TEXT EXCERPT –
+++

4. Indexing
Creating the right indexes
can be complex; it can take a long time to fully understand indexing and
fine-tune database queries. One of the most important things to
remember with indexing is that its primary purpose is to help SQL Azure
find the data it needs quickly.
Indexes are like smaller
tables that contain a subset of the primary table. The tradeoff is that
indexes consume space and must be maintained by the SQL Azure engine as
the primary data changes, which can impact performance under certain
scenarios.
Let's quickly review a simplified syntax to create an index:
CREATE INDEX [index_name] ON [table_name]
(col1, col2...)
INCLUDE (col3, col4...)
Although creating an
index is simple, it's important to verify that it's being used by SQL
Azure and that it has the desired effect. To continue the previous
example (from Figure 2),
you can create an index on the TestUsers table. But first, let's back
up and review a few things about the table and the statement you wish to
optimize.
It's important to realize that the columns included in the first part of
the index are used as a key when searching for data in the index and
when joining tables. And because it's acceptable to have multiple
columns as part of the key, their order is absolutely critical! At
times, you pick the columns that are included in the WHERE clause first and then those that are part of the JOIN. You may find, however, that sometimes it's best to start with the JOIN columns; this depends on your statement. Next come the columns in the INCLUDE section of the CREATE INDEX
command; these columns are here for only one reason: they help avoid a
lookup into the primary table for data that is needed by the SELECT
clause. Performing lookups isn't always a performance issue, but it can
become an issue if you have a lookup operation in a large batch of
records.
NOTE
An index that contains all the columns needed to serve a query is called a covering index.
If you dissect the previous SELECT query, you obtain the columns in the following list (in order of placement in the index) that belong to the TestUsers table:
WHERE. Contains the AgeGroup field from TestUsers.
JOIN. Contains the UserType field from TestUsers.
SELECT. Contains the Name and UserType fields. The UserType column is already part of the JOIN clause; there is no need to count it twice.
Let's begin by creating an index that looks like this:
CREATE INDEX idx_testusers_001 ON TestUsers
(AgeGroup, UserType)
INCLUDE (Name)
Running the statement now yields the execution plan shown in Figure 5. This is a better plan than the one in Figure 12-2
because SQL Azure is performing an index seek instead of an index scan.

+++

DATA LINES –
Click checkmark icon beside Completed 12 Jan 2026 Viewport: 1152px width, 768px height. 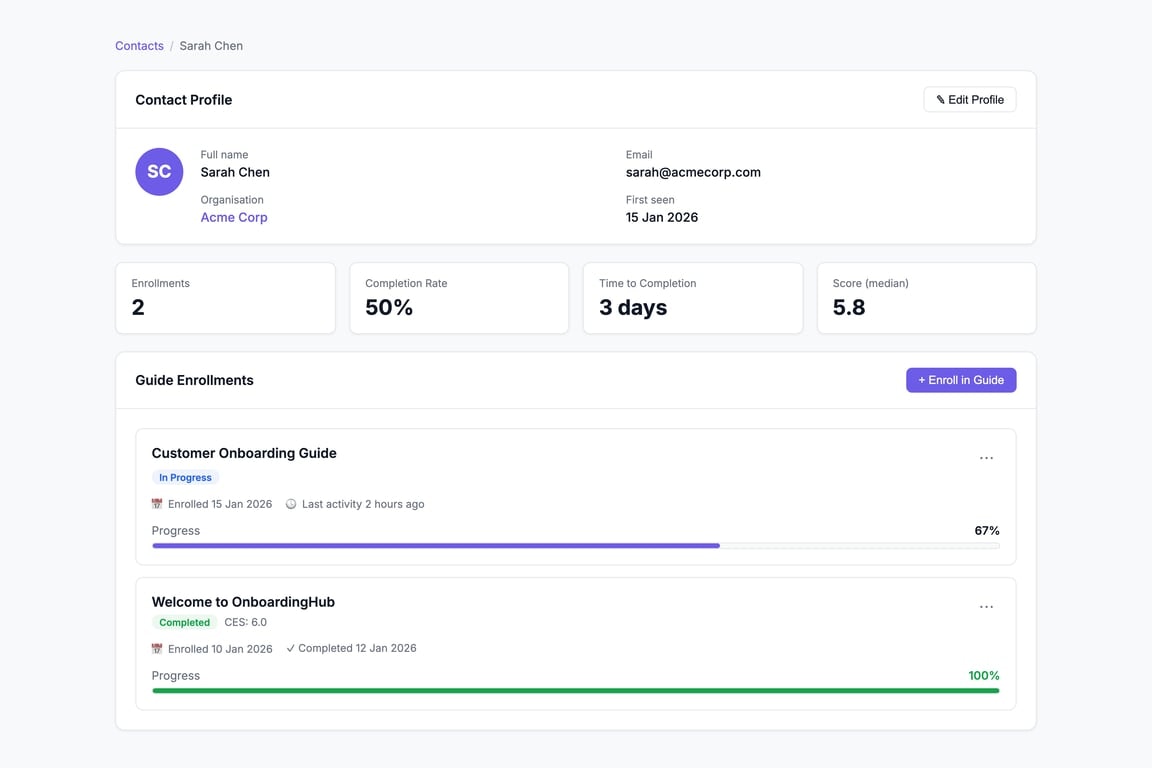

+++

SET TASK A –
Answer these questions about the SQL Azure indexing text:
(i) What does the text call an index that contains all the columns needed to serve a query?
(ii) What is the one reason columns are placed in the INCLUDE section of the CREATE INDEX command?
(iii) Which TestUsers field does the WHERE clause contain?
SET TASK B – Rewrite the paragraph of the SQL Azure indexing text that begins "It's important to realize that the columns" as a bulleted list, keeping its main facts.
SET TASK C – Resume the SQL Azure indexing text from the point where it stops.
The lines have nothing to do with the SQL Azure indexing text.

ANSWER A –
(i) A covering index.
(ii) They help avoid a lookup into the primary table for data that the SELECT clause needs.
(iii) The AgeGroup field.

ANSWER B –
- The columns in the first part of an index are used as a key when searching the index and when joining tables.
- A key can have multiple columns, so their order is critical.
- Columns from the WHERE clause are often placed first, followed by those in the JOIN. Depending on the statement, it is sometimes better to start with the JOIN columns.
- Columns in the INCLUDE section serve only to avoid a lookup into the primary table for data needed by the SELECT clause.
- Lookups are not always a performance issue, but they can become one when a lookup operation runs over a large batch of records.

ANSWER C –
Using an index seek means SQL Azure is able to locate the first record
needed by the statement very quickly. However, you still have an index
scan on the TestUserType table. Let's fix that.
To remove the index scan on
TestUserType, you add another index following the previous guidelines.
Because no columns are needed in the SELECT clause, you can leave the INCLUDE section alone. Here's the index:
CREATE INDEX idx_testusertype_001 ON TestUserType
(UserTypeKey, UserType)
NOTE
Although it's minimal, there
is a risk associated with adding new indexes in production systems.
Certain routines, especially batch programs, typically depend on data
being properly ordered to calculate running sums or carry out specific
tasks. If an index is favored over another to run a query, it's possible
for the new index to be used, which has the potential to change the
order in which the data is returned. If all your statements include an ORDER BY clause, this problem won't affect you. But if some of your programs rely on the natural order of records, beware!
Your execution plan should now look like that in Figure 6.
Notice that the physical operator has been changed to a loop. Also
notice that the cost of the query has shifted away from the JOIN operator: the highest relative cost (76%) of the plan is spent reading the data from the TestUserType index.
But the tuning exercise
isn't over just yet. If you hover your cursor on the TestUserType_001
index, you see that the loop performed a lookup (index seek) on that
index 50 times (look for Number of Executions in Figure 7)! This isn't great, but it's probably better than without the index, because SQL Azure picked this new execution plan.
To reduce the number of lookups, you can change the order of the fields by creating a new index. Let's run this statement:
CREATE INDEX idx_testusers_002 ON TestUsers
(UserType, AgeGroup) INCLUDE (Name)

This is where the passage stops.